Maneiras de alta tecnologia de manter os armários cheios

Maneiras de alta tecnologia de manter os armários cheios

Os fabricantes de bens não duráveis devem se concentrar em manter as prateleiras dos clientes – não apenas dos varejistas – totalmente abastecidas.


De que adiantará manter sua marca abastecida nas prateleiras dos varejistas se as prateleiras que realmente contam — as dos refrigeradores, despensas e armários de remédios dos clientes — estiverem vazias? A cadeia de suprimentos só termina no varejista se o produto for consumido no ponto em que foi comprado. No entanto, uma vez que a maioria dos produtos sai da loja, eles entram em uma cadeia de suprimentos desarticulada, gerenciada (ou, com muito mais frequência, mal administrada) pelo consumidor, cujos níveis de falta de estoque em casa são assustadoramente altos.
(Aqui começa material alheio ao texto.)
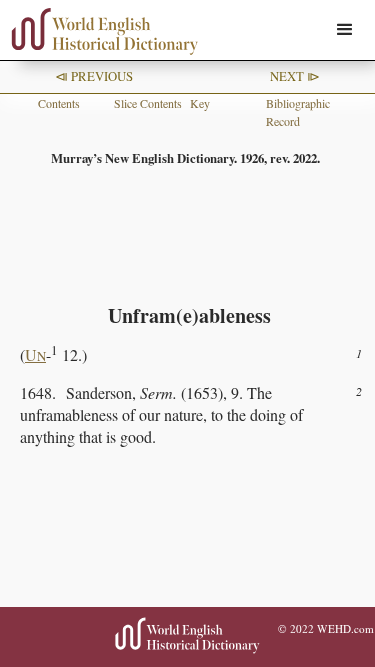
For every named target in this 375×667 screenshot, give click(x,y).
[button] (345, 30)
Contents (59, 103)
Nossa pesquisa mostra que, em média, a qualquer momento, os consumidores ficaram completamente sem quase 10% dos produtos que normalmente compram. A situação é muito pior no final do ciclo de reabastecimento (pouco antes da corrida semanal de compras, por exemplo). Estimamos que os fabricantes de bens de consumo que se movem rapidamente apenas no Reino Unido estão perdendo US $9 bilhões por ano, devido ao mau trabalho que os consumidores estão fazendo ao manter seus armários cheios.

O problema é particularmente agudo para os profissionais de marketing que dependem, pelo menos em parte, do consumo por impulso, em vez do consumo rotineiro ou planejado. Descobrimos que o controle de estoque doméstico é relativamente bom para itens básicos, como leite e pasta de dente – menos de 2% dos consumidores ficam sem isso inesperadamente. Por outro lado, 20% das famílias que normalmente estocam cerveja estão fora dela, 18% estão sem querer de bebidas carbonatadas e 14% ficaram sem salgadinhos que normalmente compram. Além disso, a teoria da escassez sugere que o consumo é reduzido quando a oferta é baixa, então o impulso de beber a última Coca-Cola ou cerveja tem maior probabilidade de ser suprimido. Pior ainda, quando acabam, os consumidores buscam alternativas, quebrando os padrões de fidelidade que varejistas e fabricantes alimentaram com tanto cuidado e custo.

Como você mantém essas geladeiras e despensas domésticas cheias? Primeiro, torne a disponibilidade em casa um objetivo estratégico primário — um que influencia as estratégias de marketing, preços, embalagem de produtos e distribuição. Em segundo lugar, trabalhe com parceiros que desempenham um papel fundamental. Os varejistas influenciam muitos dos mecanismos necessários para facilitar um melhor controle de estoque pelos consumidores, e eles compartilham seus interesses. O maior varejista da Alemanha, a Metro, por exemplo, fornece assistentes de compras pessoais (PSAs) em sua “Future Store” em Rheinberg. Eles se assemelham a pequenos laptops que se prendem ao carrinho, cumprimentando os clientes pelo nome depois que seus cartões de fidelidade são roubados. Os PSAs permitem a auto-digitalização, oferecem listas de compras personalizadas e chamam a atenção para exibições promocionais que complementam os perfis de transação dos compradores.

Terceiro, explore as oportunidades que o varejo na Internet já oferece. Convencionalmente, os compradores decidem quanto comprar de cada item na loja, longe do ponto de armazenamento e consumo, usando listas incompletas ou nenhuma. A maior mercearia da Internet do mundo, a Tesco.com, oferece aos clientes listas de compras e promoções com base em seus pedidos mais recentes e seus padrões de compra de longo prazo.

Em quarto lugar, olhe para o futuro: à medida que as etiquetas RFID ficam mais baratas, os fornecedores de tecnologia em breve oferecerão opções para capturar dados de produtos em casa. A Electrolux assumiu um papel de liderança no desenvolvimento de eletrodomésticos inteligentes. Um de seus refrigeradores conceituais já inclui um scanner que permite que os consumidores acompanhem os produtos à medida que os usam. Outro contém webcams acessíveis remotamente, permitindo que os consumidores verifiquem os estoques domésticos da loja.

A casa do futuro poderia muito bem apresentar latas de lixo inteligentes que podem reordenar automaticamente ou prompt os consumidores a reabastecer itens com etiquetas RFID; essa tecnologia já é usada para controle de reciclagem. Em um prazo mais próximo, scanners de código de barras simples, como o Kitchen Companion do IntelliScanner, permitem que os consumidores acompanhem os itens que desejam recomprar.

Então, onde está o fim da cadeia de suprimentos? Muito mais perto de casa do que você poderia imaginar. Ampliar o conceito de cadeia de suprimentos oferece recompensas não apenas para profissionais de marketing de marca, distribuidores, provedores de dados e empresas de tecnologia, mas também, é claro, para os clientes.